Stored data:
----------

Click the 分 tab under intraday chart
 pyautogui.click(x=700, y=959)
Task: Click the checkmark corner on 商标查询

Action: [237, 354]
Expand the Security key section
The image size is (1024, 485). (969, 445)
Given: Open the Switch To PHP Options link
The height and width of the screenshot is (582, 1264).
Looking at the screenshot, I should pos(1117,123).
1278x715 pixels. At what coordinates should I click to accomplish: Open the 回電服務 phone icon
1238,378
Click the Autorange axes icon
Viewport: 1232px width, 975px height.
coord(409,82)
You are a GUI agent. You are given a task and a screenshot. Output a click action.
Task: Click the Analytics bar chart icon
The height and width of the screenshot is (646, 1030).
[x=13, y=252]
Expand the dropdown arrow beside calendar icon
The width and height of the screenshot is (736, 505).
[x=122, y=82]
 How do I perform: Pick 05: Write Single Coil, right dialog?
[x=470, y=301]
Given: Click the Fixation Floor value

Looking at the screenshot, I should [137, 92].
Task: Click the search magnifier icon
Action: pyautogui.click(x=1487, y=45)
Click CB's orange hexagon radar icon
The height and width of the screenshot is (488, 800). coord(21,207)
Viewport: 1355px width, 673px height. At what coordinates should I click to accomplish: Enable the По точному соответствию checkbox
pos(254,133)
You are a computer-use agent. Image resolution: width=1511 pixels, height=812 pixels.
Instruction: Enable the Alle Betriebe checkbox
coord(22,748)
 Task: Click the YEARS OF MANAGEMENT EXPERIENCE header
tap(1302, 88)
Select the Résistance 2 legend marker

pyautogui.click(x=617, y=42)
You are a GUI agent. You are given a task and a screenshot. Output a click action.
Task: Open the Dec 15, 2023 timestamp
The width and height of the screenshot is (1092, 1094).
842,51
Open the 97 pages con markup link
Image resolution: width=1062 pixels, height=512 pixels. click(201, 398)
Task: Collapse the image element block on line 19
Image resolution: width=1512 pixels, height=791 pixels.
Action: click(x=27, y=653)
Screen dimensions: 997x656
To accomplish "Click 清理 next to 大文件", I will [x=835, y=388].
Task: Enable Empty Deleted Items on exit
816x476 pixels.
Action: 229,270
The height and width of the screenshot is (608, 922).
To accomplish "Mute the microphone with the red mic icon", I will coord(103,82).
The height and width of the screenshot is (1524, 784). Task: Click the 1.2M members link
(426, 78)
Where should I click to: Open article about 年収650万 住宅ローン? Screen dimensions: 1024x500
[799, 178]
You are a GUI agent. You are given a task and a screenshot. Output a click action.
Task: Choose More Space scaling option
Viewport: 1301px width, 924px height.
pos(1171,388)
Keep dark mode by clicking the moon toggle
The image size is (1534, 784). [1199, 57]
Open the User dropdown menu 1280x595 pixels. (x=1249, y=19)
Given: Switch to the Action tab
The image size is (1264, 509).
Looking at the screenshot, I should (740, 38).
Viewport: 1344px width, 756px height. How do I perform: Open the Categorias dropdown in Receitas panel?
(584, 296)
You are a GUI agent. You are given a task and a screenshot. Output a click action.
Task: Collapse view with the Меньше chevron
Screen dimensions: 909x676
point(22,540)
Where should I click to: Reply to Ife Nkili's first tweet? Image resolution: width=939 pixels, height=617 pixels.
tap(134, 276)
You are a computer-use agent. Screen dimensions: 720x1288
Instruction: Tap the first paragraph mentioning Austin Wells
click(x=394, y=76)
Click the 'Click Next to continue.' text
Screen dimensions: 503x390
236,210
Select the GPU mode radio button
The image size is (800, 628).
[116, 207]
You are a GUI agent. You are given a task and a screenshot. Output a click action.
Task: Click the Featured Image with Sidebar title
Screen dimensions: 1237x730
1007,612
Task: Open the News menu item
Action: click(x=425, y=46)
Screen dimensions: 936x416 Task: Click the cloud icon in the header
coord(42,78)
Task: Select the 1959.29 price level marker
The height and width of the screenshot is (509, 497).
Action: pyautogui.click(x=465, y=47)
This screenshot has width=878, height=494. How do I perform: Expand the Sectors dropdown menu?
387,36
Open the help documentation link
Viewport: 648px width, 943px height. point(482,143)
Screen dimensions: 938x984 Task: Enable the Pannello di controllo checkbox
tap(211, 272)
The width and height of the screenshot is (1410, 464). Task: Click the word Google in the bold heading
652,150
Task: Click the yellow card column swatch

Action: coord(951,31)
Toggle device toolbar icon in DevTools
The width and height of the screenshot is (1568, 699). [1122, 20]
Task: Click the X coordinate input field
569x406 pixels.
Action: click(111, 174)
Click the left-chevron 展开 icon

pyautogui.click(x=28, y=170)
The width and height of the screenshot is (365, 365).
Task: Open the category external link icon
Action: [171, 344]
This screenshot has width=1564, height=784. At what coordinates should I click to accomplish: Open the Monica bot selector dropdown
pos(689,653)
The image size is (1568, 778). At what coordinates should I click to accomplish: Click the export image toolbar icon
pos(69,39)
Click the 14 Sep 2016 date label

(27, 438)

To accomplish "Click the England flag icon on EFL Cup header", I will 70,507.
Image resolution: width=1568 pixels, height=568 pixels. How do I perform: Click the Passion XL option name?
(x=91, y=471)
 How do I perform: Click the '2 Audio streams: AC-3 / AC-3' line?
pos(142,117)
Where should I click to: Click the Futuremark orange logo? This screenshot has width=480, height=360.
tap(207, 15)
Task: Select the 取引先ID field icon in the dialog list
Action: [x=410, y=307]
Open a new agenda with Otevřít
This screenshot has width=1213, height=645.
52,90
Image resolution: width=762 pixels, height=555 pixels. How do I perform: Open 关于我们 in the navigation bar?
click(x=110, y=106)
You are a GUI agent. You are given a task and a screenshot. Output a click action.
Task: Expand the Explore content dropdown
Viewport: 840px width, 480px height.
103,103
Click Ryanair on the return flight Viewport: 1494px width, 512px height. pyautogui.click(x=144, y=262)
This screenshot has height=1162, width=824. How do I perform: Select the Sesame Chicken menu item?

----------

WHAT THE EXERCISE ASKS: I'd like every record written out exactly as given.

TASK ANSWER:
Click the 分 tab under intraday chart
 pyautogui.click(x=700, y=959)
Task: Click the checkmark corner on 商标查询

Action: [237, 354]
Expand the Security key section
The image size is (1024, 485). (969, 445)
Given: Open the Switch To PHP Options link
The height and width of the screenshot is (582, 1264).
Looking at the screenshot, I should pos(1117,123).
1278x715 pixels. At what coordinates should I click to accomplish: Open the 回電服務 phone icon
1238,378
Click the Autorange axes icon
Viewport: 1232px width, 975px height.
coord(409,82)
You are a GUI agent. You are given a task and a screenshot. Output a click action.
Task: Click the Analytics bar chart icon
The height and width of the screenshot is (646, 1030).
[x=13, y=252]
Expand the dropdown arrow beside calendar icon
The width and height of the screenshot is (736, 505).
[x=122, y=82]
 How do I perform: Pick 05: Write Single Coil, right dialog?
[x=470, y=301]
Given: Click the Fixation Floor value

Looking at the screenshot, I should [137, 92].
Task: Click the search magnifier icon
Action: pyautogui.click(x=1487, y=45)
Click CB's orange hexagon radar icon
The height and width of the screenshot is (488, 800). coord(21,207)
Viewport: 1355px width, 673px height. At what coordinates should I click to accomplish: Enable the По точному соответствию checkbox
pos(254,133)
You are a computer-use agent. Image resolution: width=1511 pixels, height=812 pixels.
Instruction: Enable the Alle Betriebe checkbox
coord(22,748)
 Task: Click the YEARS OF MANAGEMENT EXPERIENCE header
tap(1302, 88)
Select the Résistance 2 legend marker

pyautogui.click(x=617, y=42)
You are a GUI agent. You are given a task and a screenshot. Output a click action.
Task: Open the Dec 15, 2023 timestamp
The width and height of the screenshot is (1092, 1094).
842,51
Open the 97 pages con markup link
Image resolution: width=1062 pixels, height=512 pixels. click(201, 398)
Task: Collapse the image element block on line 19
Image resolution: width=1512 pixels, height=791 pixels.
Action: click(x=27, y=653)
Screen dimensions: 997x656
To accomplish "Click 清理 next to 大文件", I will [x=835, y=388].
Task: Enable Empty Deleted Items on exit
816x476 pixels.
Action: 229,270
The height and width of the screenshot is (608, 922).
To accomplish "Mute the microphone with the red mic icon", I will coord(103,82).
The height and width of the screenshot is (1524, 784). Task: Click the 1.2M members link
(426, 78)
Where should I click to: Open article about 年収650万 住宅ローン? Screen dimensions: 1024x500
[799, 178]
You are a GUI agent. You are given a task and a screenshot. Output a click action.
Task: Choose More Space scaling option
Viewport: 1301px width, 924px height.
pos(1171,388)
Keep dark mode by clicking the moon toggle
The image size is (1534, 784). [1199, 57]
Open the User dropdown menu 1280x595 pixels. (x=1249, y=19)
Given: Switch to the Action tab
The image size is (1264, 509).
Looking at the screenshot, I should (740, 38).
Viewport: 1344px width, 756px height. How do I perform: Open the Categorias dropdown in Receitas panel?
(584, 296)
You are a GUI agent. You are given a task and a screenshot. Output a click action.
Task: Collapse view with the Меньше chevron
Screen dimensions: 909x676
point(22,540)
Where should I click to: Reply to Ife Nkili's first tweet? Image resolution: width=939 pixels, height=617 pixels.
tap(134, 276)
You are a computer-use agent. Screen dimensions: 720x1288
Instruction: Tap the first paragraph mentioning Austin Wells
click(x=394, y=76)
Click the 'Click Next to continue.' text
Screen dimensions: 503x390
236,210
Select the GPU mode radio button
The image size is (800, 628).
[116, 207]
You are a GUI agent. You are given a task and a screenshot. Output a click action.
Task: Click the Featured Image with Sidebar title
Screen dimensions: 1237x730
1007,612
Task: Open the News menu item
Action: click(x=425, y=46)
Screen dimensions: 936x416 Task: Click the cloud icon in the header
coord(42,78)
Task: Select the 1959.29 price level marker
The height and width of the screenshot is (509, 497).
Action: pyautogui.click(x=465, y=47)
This screenshot has width=878, height=494. How do I perform: Expand the Sectors dropdown menu?
387,36
Open the help documentation link
Viewport: 648px width, 943px height. point(482,143)
Screen dimensions: 938x984 Task: Enable the Pannello di controllo checkbox
tap(211, 272)
The width and height of the screenshot is (1410, 464). Task: Click the word Google in the bold heading
652,150
Task: Click the yellow card column swatch

Action: coord(951,31)
Toggle device toolbar icon in DevTools
The width and height of the screenshot is (1568, 699). [1122, 20]
Task: Click the X coordinate input field
569x406 pixels.
Action: click(111, 174)
Click the left-chevron 展开 icon

pyautogui.click(x=28, y=170)
The width and height of the screenshot is (365, 365).
Task: Open the category external link icon
Action: [171, 344]
This screenshot has width=1564, height=784. At what coordinates should I click to accomplish: Open the Monica bot selector dropdown
pos(689,653)
The image size is (1568, 778). At what coordinates should I click to accomplish: Click the export image toolbar icon
pos(69,39)
Click the 14 Sep 2016 date label

(27, 438)

To accomplish "Click the England flag icon on EFL Cup header", I will 70,507.
Image resolution: width=1568 pixels, height=568 pixels. How do I perform: Click the Passion XL option name?
(x=91, y=471)
 How do I perform: Click the '2 Audio streams: AC-3 / AC-3' line?
pos(142,117)
Where should I click to: Click the Futuremark orange logo? This screenshot has width=480, height=360.
tap(207, 15)
Task: Select the 取引先ID field icon in the dialog list
Action: [x=410, y=307]
Open a new agenda with Otevřít
This screenshot has width=1213, height=645.
52,90
Image resolution: width=762 pixels, height=555 pixels. How do I perform: Open 关于我们 in the navigation bar?
click(x=110, y=106)
You are a GUI agent. You are given a task and a screenshot. Output a click action.
Task: Expand the Explore content dropdown
Viewport: 840px width, 480px height.
103,103
Click Ryanair on the return flight Viewport: 1494px width, 512px height. pyautogui.click(x=144, y=262)
This screenshot has height=1162, width=824. How do I perform: Select the Sesame Chicken menu item?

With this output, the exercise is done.